An engineered repository that lasts hundreds of years is not exactly difficult.

If you want my assessment - I am still promoting Solar, Geothermal, Wind, etc as sources of electric generation. I just cannot entertain the idea of continuing nuclear reactors even if they are 10,000 times less dangerous, because that's still a few thousand times more dangerous than what I would be happy with.

What happens when the sun isn't shining on a cloudy day and the wind isn't blowing? Do you suggest transporting electricity over huge distances to get the energy where it's needed? What about countries like Japan? Do you suggest they build solar panels in China and then have under-sea cables to transport the power to Japan? Or do you suggest building massive amounts of batteries which are uhm... toxic, or pumped storage which has all the disadvantages of hydro? Or do you simply think we should use dangerous explosive fossil fuels to give us our power on cloudy, still, days?

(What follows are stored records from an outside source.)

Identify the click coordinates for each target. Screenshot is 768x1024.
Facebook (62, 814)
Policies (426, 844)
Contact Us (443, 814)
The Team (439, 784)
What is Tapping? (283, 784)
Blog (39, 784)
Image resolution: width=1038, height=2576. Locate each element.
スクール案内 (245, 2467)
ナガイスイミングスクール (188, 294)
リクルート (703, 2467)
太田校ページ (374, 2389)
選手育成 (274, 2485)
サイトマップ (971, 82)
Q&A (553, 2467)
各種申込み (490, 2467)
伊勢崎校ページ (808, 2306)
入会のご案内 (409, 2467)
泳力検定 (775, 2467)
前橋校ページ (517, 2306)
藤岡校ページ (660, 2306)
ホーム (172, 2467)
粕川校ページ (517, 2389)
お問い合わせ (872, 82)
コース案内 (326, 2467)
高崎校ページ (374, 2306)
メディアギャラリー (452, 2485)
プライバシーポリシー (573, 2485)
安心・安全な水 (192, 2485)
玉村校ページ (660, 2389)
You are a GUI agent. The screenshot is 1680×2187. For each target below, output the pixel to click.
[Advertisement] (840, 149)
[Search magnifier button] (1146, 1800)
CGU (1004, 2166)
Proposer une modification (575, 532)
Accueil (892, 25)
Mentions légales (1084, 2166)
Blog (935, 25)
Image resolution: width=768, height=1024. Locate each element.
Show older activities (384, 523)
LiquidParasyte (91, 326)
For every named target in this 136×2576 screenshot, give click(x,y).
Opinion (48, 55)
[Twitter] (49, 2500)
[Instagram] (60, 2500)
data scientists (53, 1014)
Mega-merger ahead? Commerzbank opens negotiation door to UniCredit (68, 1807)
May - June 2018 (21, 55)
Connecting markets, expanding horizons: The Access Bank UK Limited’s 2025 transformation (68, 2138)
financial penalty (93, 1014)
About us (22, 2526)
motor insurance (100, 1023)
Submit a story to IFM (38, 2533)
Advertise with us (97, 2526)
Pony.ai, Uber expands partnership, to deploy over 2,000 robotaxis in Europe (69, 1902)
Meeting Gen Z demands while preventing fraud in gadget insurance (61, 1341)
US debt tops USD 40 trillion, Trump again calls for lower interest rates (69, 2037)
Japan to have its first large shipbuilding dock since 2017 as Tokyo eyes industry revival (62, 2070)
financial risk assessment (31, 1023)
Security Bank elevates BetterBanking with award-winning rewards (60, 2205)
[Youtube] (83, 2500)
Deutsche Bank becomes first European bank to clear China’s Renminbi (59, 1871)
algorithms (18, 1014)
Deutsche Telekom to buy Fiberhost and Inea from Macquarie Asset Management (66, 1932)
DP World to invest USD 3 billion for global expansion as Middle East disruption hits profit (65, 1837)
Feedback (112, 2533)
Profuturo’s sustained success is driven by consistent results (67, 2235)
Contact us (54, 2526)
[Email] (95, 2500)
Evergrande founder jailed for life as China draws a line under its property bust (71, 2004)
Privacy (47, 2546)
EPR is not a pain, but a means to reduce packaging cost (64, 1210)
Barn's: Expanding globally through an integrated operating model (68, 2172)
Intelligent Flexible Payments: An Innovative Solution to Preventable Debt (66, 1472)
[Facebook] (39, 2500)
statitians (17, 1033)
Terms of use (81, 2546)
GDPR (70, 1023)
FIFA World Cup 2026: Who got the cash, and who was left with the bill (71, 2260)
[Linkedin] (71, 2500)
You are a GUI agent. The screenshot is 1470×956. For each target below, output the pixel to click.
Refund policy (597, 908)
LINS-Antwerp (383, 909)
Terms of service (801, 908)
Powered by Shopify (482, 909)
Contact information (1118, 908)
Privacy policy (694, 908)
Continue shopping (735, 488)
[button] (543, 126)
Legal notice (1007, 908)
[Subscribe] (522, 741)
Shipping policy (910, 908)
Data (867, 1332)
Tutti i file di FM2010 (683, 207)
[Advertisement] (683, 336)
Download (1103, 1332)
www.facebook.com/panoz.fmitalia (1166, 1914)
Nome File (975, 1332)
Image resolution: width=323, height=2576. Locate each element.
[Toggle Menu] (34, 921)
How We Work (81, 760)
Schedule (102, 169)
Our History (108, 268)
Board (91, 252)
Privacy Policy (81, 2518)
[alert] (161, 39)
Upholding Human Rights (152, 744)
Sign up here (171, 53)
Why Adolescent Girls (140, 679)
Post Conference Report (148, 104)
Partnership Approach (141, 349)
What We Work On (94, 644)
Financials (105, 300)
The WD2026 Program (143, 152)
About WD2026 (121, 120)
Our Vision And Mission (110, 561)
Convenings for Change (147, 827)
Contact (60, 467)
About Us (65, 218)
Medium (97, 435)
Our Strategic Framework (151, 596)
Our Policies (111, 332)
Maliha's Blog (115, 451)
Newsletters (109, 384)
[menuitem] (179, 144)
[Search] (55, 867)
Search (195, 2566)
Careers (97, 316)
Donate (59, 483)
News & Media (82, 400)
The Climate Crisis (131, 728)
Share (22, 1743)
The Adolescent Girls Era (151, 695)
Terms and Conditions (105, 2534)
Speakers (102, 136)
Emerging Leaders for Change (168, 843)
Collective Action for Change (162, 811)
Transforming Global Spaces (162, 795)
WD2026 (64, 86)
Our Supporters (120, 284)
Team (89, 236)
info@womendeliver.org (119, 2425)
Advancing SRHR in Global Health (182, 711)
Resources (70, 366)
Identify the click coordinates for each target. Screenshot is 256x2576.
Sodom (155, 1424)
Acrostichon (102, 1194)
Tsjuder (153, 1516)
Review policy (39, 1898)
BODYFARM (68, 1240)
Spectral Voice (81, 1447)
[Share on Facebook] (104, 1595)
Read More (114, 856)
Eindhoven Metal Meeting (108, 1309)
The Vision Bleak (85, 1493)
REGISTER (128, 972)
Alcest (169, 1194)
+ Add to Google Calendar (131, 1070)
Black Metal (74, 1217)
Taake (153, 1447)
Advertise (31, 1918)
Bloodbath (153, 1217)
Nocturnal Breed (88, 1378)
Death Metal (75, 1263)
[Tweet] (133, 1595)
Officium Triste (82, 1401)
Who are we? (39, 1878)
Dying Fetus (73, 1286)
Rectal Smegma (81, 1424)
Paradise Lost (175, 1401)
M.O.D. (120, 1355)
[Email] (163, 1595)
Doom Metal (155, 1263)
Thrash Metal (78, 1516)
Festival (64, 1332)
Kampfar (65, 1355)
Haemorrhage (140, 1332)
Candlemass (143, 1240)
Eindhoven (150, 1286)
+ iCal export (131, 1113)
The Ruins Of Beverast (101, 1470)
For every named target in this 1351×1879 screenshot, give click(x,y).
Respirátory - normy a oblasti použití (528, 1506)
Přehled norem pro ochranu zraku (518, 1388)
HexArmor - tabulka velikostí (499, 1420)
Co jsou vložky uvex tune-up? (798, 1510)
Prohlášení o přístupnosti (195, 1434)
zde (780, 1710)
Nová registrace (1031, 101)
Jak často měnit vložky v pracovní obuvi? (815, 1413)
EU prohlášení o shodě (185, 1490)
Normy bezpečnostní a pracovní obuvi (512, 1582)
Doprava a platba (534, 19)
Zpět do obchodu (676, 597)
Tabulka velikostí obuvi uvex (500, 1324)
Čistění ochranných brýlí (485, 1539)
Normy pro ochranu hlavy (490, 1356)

You like energy sources which are politically correct, even if they are neither economically viable or technically viable. This clearly indicates to me that like most anti-nukes, you are absolutely not serious about this topic and have taken an extremely simplistic view of it because it's what you want to hear and it supports your preconceived opinions about nuclear power. Like most anti-nukes, you included as much fear mongering as possible as well like the mention of LFTR waste lasting hundreds of years. Well, uhm, many toxic wastes from industries are not radioactive and thus are toxic not only for hundreds of years but for... uhm... forever.